Bytecode VM

For contributors working on the bytecode backend.

Executive Summary#

  • Two execution modes — tree-walk interpreter (default) and bytecode VM (--mode=bytecode), sharing the same frontend, runtime objects, and GC
  • Executor abstractionTGocciaBytecodeExecutor implements TGocciaExecutor with no dependency on the interpreter or evaluator
  • Goccia-owned VM — executes directly on TGocciaValue with tagged TGocciaRegister values; not a generic VM layer
  • Opcode space — core instructions (0-127) for hot paths, non-core generic ops (128-166), and semantic/helper instructions (167-255) for colder operations like imports/exports
  • Binary format.gbc files with little-endian encoding, GBC\0 magic, and version constant

Overview#

GocciaScript has two execution modes:

  • Interpreter mode: tree-walk execution over the AST via TGocciaInterpreterExecutor
  • Bytecode mode: AST compilation to Goccia bytecode, then execution on TGocciaVM via TGocciaBytecodeExecutor

Both modes are implementations of TGocciaExecutor (see Architecture). The single TGocciaEngine class bootstraps the core language environment (global scope, core built-ins, shims) and delegates execution to whichever executor is configured. Optional host/runtime globals are attached through runtime extensions. The bytecode executor has no dependency on the interpreter or evaluator — it only uses the compiler and VM.

Pipeline#

Source -> JSX Transformer (optional) -> Lexer -> Parser -> Compiler -> Goccia Bytecode -> TGocciaVM -> TGocciaValue

Public bytecode artifacts use the .gbc extension.

Main Units#

AreaUnits
Opcode definitionsGoccia.Bytecode.pas
Function templates / constantsGoccia.Bytecode.Chunk.pas
Module formatGoccia.Bytecode.Module.pas
Binary I/OGoccia.Bytecode.Binary.pas
Debug metadataGoccia.Bytecode.Debug.pas
VM executionGoccia.VM.pas
Frames / closures / upvaluesGoccia.VM.CallFrame.pas, Goccia.VM.Closure.pas, Goccia.VM.Upvalue.pas
Bytecode executorGoccia.Engine.Backend.pas (TGocciaBytecodeExecutor)
Opcode name lookupGoccia.Bytecode.OpCodeNames.pas
ProfilerGoccia.Profiler.pas, Goccia.Profiler.Report.pas

Core Design#

  • The register file uses tagged values that keep scalars unboxed until they cross a runtime boundary (see Design Direction).
  • The VM uses the same value classes as the interpreter: arrays, objects, classes, promises, functions, symbols, enums, and built-ins.
  • undefined, null, booleans, and hole values use shared singleton objects.
  • Sparse arrays use TGocciaHoleValue.HoleValue, not raw nil.
  • The VM is integrated with the shared garbage collector and shared call stack.
  • Call stack depth is tracked per frame (FFrameDepth) and enforced against a configurable limit (default 3 500 frames, --stack-size=N).

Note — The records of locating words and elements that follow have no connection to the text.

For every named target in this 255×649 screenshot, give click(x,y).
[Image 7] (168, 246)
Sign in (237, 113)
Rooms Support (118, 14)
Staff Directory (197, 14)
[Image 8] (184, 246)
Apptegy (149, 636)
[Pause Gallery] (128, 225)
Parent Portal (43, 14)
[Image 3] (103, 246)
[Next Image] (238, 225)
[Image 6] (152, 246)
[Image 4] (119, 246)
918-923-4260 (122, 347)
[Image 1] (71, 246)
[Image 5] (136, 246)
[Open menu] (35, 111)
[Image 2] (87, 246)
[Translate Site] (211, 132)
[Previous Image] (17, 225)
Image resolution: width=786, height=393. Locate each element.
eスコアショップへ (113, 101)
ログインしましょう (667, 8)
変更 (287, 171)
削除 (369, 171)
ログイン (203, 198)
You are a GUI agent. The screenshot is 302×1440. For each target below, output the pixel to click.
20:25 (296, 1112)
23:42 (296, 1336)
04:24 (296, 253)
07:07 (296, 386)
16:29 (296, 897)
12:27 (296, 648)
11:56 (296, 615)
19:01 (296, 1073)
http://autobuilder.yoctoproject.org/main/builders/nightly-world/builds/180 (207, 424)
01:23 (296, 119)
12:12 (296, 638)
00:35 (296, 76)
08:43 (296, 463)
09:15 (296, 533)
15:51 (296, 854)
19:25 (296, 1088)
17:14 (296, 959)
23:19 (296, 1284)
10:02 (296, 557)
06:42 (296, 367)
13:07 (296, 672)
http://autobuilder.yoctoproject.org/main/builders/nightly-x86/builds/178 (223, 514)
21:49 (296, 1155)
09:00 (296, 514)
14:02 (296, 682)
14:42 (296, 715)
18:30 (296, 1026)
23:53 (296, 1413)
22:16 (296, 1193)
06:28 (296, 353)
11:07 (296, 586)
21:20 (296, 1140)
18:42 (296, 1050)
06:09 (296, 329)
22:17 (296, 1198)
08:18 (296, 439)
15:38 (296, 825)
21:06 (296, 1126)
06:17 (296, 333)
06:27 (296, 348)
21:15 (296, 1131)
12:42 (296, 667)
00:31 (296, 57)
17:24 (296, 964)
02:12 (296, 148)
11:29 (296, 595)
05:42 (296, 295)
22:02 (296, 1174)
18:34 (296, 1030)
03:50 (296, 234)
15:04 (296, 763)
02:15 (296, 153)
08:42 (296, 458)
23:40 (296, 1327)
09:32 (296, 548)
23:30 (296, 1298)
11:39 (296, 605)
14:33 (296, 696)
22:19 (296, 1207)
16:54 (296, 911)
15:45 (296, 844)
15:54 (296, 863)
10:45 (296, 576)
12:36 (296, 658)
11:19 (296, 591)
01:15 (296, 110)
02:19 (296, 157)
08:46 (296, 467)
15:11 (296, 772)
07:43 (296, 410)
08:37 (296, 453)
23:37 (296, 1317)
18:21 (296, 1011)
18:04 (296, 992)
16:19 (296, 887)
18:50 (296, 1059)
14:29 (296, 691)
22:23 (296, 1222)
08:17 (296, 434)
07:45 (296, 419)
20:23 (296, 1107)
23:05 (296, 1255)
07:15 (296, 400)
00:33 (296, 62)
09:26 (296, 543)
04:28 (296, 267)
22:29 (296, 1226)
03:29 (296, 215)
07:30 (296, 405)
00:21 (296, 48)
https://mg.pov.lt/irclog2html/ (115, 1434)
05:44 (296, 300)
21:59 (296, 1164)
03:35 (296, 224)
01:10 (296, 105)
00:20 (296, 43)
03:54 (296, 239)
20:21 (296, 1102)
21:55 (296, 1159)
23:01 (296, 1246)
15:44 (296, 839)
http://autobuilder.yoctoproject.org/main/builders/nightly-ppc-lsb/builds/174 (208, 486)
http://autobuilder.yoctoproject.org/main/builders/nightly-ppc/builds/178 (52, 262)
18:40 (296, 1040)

Exceeding the limit throws a RangeError: Maximum call stack size exceeded. Pass --stack-size=0 to disable the limit. Bytecode-to-bytecode calls use a trampoline (FFrameStack) so the Pascal call stack stays flat regardless of JS call depth.
  • Bytecode mode enables strict type enforcement through compiler-emitted checks and typed opcodes.

Opcode Layout#

The opcode space is split into three tiers:

  • 0..127: core VM instructions
  • 128..166: non-core generic arithmetic/bitwise operations
  • 167..255: semantic helper/orchestration operations

In the current VM:

  • core instructions cover hot execution paths such as locals, arithmetic, comparisons, property/index access, calls, construction, iteration, and class/object setup
  • semantic instructions already include generic arithmetic and bitwise operations in 128..140
  • module and async orchestration currently starts at 167 (IMPORT, EXPORT, AWAIT, IMPORT_META)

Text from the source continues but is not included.